HARPERS FERRY, W.VA. (FinalCall.com) – Scholars, musicians, politicians, modern civil rights icons and descendants of the original participants commemorated the 100th anniversary of the Niagara Movement’s first U.S. meeting Aug. 16-20 on the historic grounds of Storer College, which is now a U.S. National Park.
In 1906, led by Dr. W.E.B. DuBois, dozens of Black men and women met in Harpers Ferry, where abolitionist John Brown had led a slave insurrection that captured the U.S. Army Arsenal at Harpers Ferry–an act that many scholars credit with hastening the onset of the Civil War and eventual end of slavery in this country.
In 1909, members of the Niagara Movement organized the NAACP, the nation’s oldest and strongest civil rights organization today. In 2006, hundreds of activists joined the granddaughter of Dr. DuBois (Dr. DuBois Irvin, professor of Psychology at Xavier University) and his two-time Pulitzer Prize-winning biographer Dr. David Levering Lewis, who is also a professor of History at NYU, and others, who helped recall the life and work of the scholar, whose seminal 1903 book “The Souls of Black Folk” contained the immortal prediction: “for the problem of the 20th Century is the problem of the color line…”
In 2006, participants re-enacted a “pilgrimage” to the site of John Brown’s Fort, which had been reconstructed on the farm of Alexander Murphy near the historic town. Participants heard a humble speech of atonement from Sen. Robert Byrd (D-W.VA.), the longest serving member in the history of the Senate and himself a former member of the Ku Klux Klan (KKK); and they faced down a silent protest during the event by two dozen modern-day Klansmen, members of the World Knights of the KKK.
“I cannot claim that I led in the effort” to reverse the erosion of the political rights of Blacks that began with the end of the Reconstruction, said Sen. Byrd. “I cannot claim that. But I was wrong,” he continued solemnly.

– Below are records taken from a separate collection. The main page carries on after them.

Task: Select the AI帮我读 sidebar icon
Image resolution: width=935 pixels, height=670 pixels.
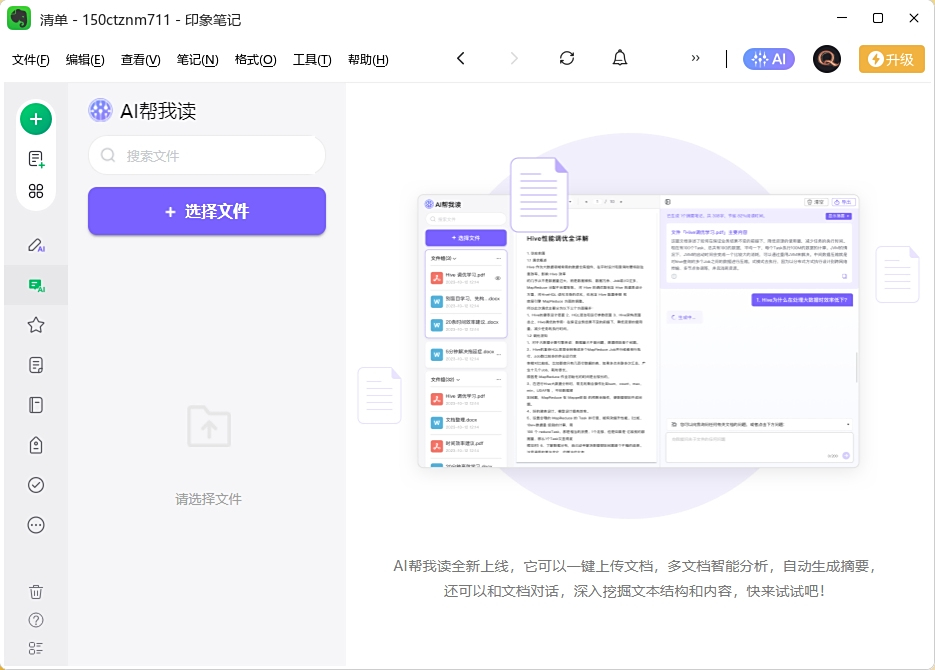Action: pyautogui.click(x=36, y=285)
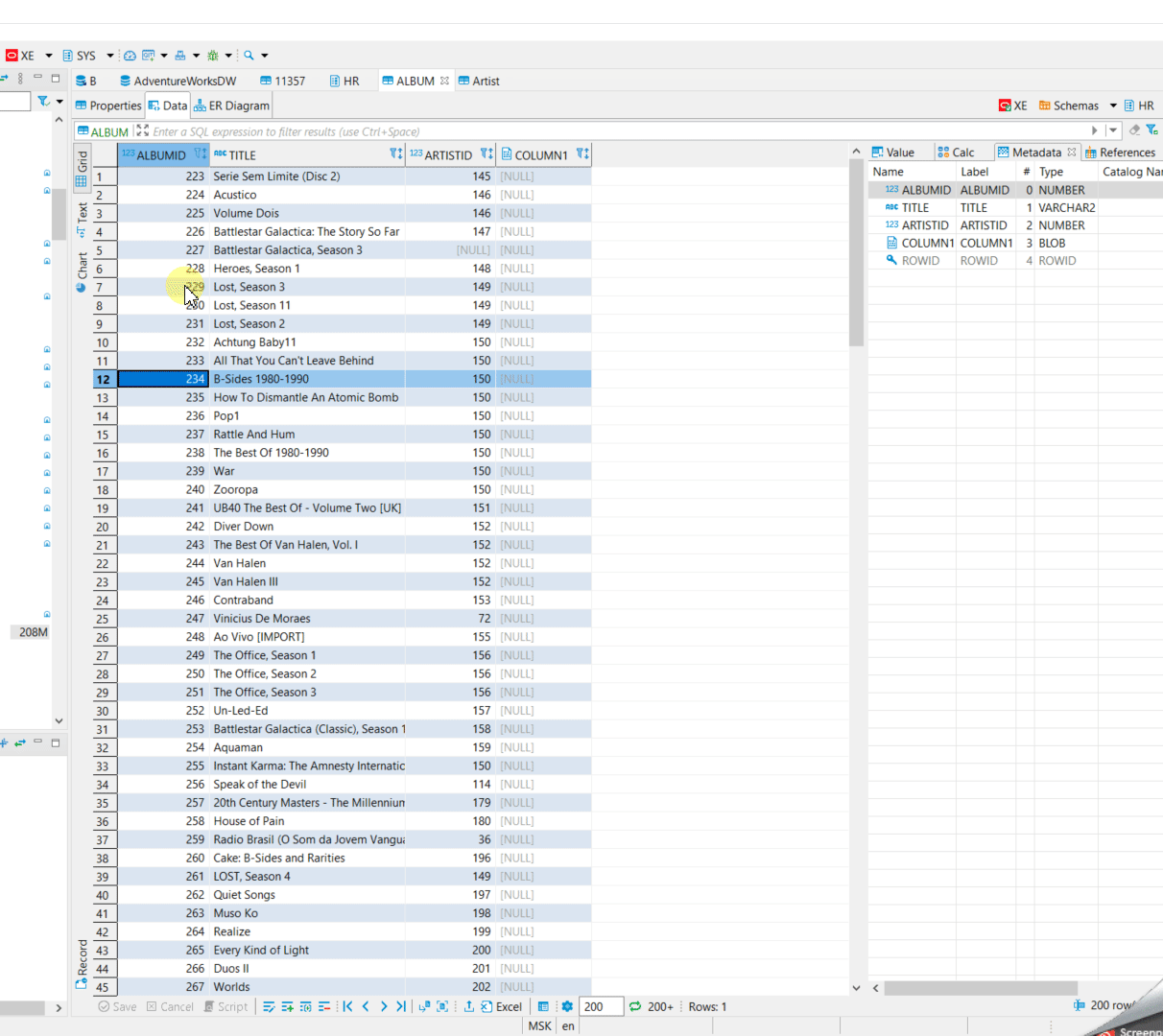
Task: Click the Cancel button at the bottom
Action: click(173, 1006)
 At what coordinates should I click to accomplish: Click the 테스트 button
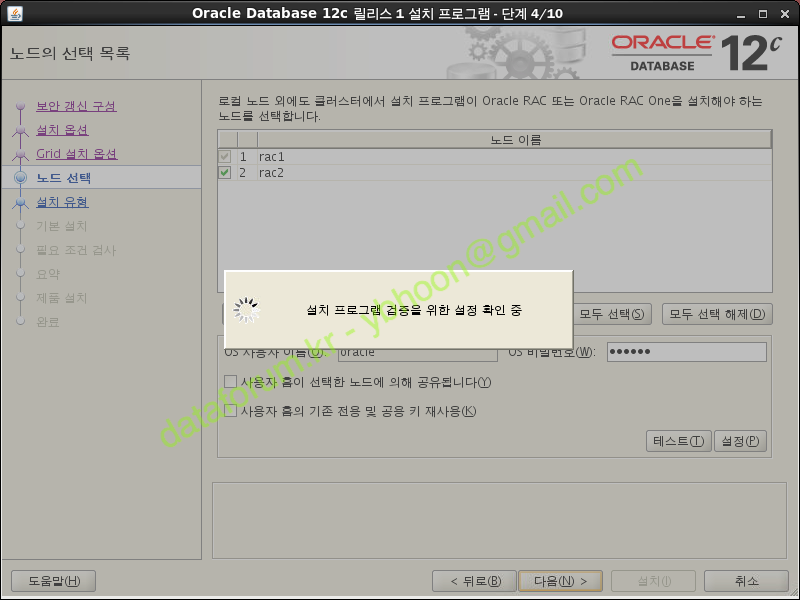click(x=678, y=441)
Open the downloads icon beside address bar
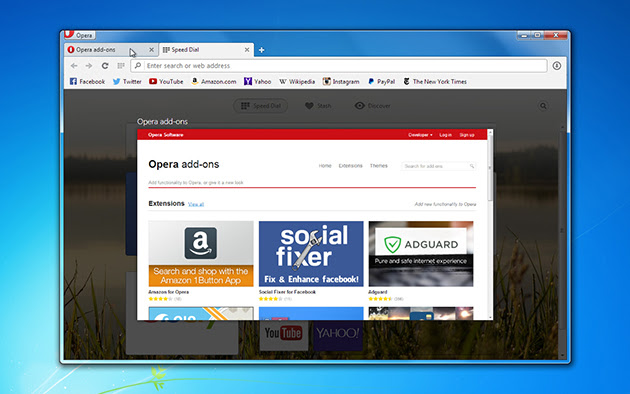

“I’ve said it before. I say it now. I was wrong. I don’t say that to get your votes. You have exemplified to me what it means to be tolerant and to be forgiving, and I won’t ever, ever forget it. And I thank you.
“The courageous and determined men and women of the Niagara Movement gathered to register their protest of such treatment, and to make known their intention to be vigilant in their efforts to contest any, any, legal action or practice to assign them status as second-class citizens. That was a great and a right thing to do for our country, and for you.”
Later, the crowd stiffened, but there were no incidents when the modern KKK members arrived, escorted by police. They were not wearing white sheets and hoods, but they wore all-black garments with Nazi paraphernalia and slogans such as “racist and proud of it.”
“Father God, Thou knowest the purpose of our meeting. We come to commemorate a great event that happened in the history of this nation. We come to raise the banner of freedom. We come to raise the banner of our Father and our God,” said Reverend Dr. Benjamin Hooks, former NAACP president and former Federal Communications Commission member, in the opening invocation.
Sen. Byrd and Dr. Hooks unveiled a State Historical Marker commemorating the Niagara Movement’s 1906 Harpers Ferry meeting.
A month earlier, current NAACP President Bruce Gordon and Board Chairman Julian Bond unveiled a tablet honoring the John Brown raid, which was originally set to be placed on the Storer College campus in 1932.
“Here, John Brown aimed at human slavery a blow that woke a guilty nation,” the plaque read in part. Its dedication was delayed more than 70 years because the college administration thought it to be too militant at the time. Storer College was closed in 1965 after West Virginia’s colleges and universities were integrated as a result of the Brown v. Board Supreme Court decision.
The weeklong Niagara Movement Centennial was organized by U.S. Park Ranger Todd Bolton, with the assistance of Jefferson County, West Virginia-NAACP President George Rutherford. The planning spanned a 12-year period.
In 1896, 10 years before the Niagara meeting, the Colored Women’s League of Washington, D.C., led by Dr. Mary Church Terrell, met in Harpers Ferry and made a pilgrimage to the John Brown Fort.
The 2006 commemoration heard from many civil rights pioneers, including the widow and daughters of Reverend Dr. Ralph Abernathy, Reverend Walter Fauntroy, and included musical performances by folk singer Odetta, the Count Basie Orchestra and the Gospel Choir from Shiloh Baptist Church in Washington, D.C., among others. Reverend J. Milton Waldron, pastor of Shiloh Baptist Church in 1906, was an original participant in the Niagara Movement meeting.